We noted a book
symposium at Queen Mary in London for Controlling
Administrative Power: A Comparative History back in Nov.2016, but here is the full announcement. The
book, by Peter Cane (Australian National
University, Canberra), came out in 2016 with Cambridge University Press. From
the publisher:
This wide-ranging comparative account of the legal regimes for controlling administrative power in England, the USA and Australia argues that differences and similarities between control regimes may be partly explained by the constitutional structures of the systems of government in which they are embedded. It applies social-scientific and historical methods to the comparative study of law and legal systems in a novel and innovative way, and combines accounts of long-term and large-scale patterns of power distribution with detailed analysis of features of administrative law and the administrative justice systems of three jurisdictions.

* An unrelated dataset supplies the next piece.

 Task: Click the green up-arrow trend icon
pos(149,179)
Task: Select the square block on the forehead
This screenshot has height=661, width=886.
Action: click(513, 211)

It also proposes a new method of analysing systems of government based on two different models of the distribution of public power (diffusion and concentration), a model which proves more illuminating than traditional separation-of-powers analysis.
Two blurbs:
"An
important and original contribution to administrative law and comparative
government in a simple and very clear style." -Susan Rose-Ackerman
"Cane's
greatest achievement in this book is his demonstration of extraordinary
'fluency' in the subtleties of the English, US and Australian systems of
administrative law and governance. He is at his absolute best in comparative
legal analysis, informed by a strong sense of the historical development of the
administrative state in each country." -Peter L. Lindseth
Further
information is available here.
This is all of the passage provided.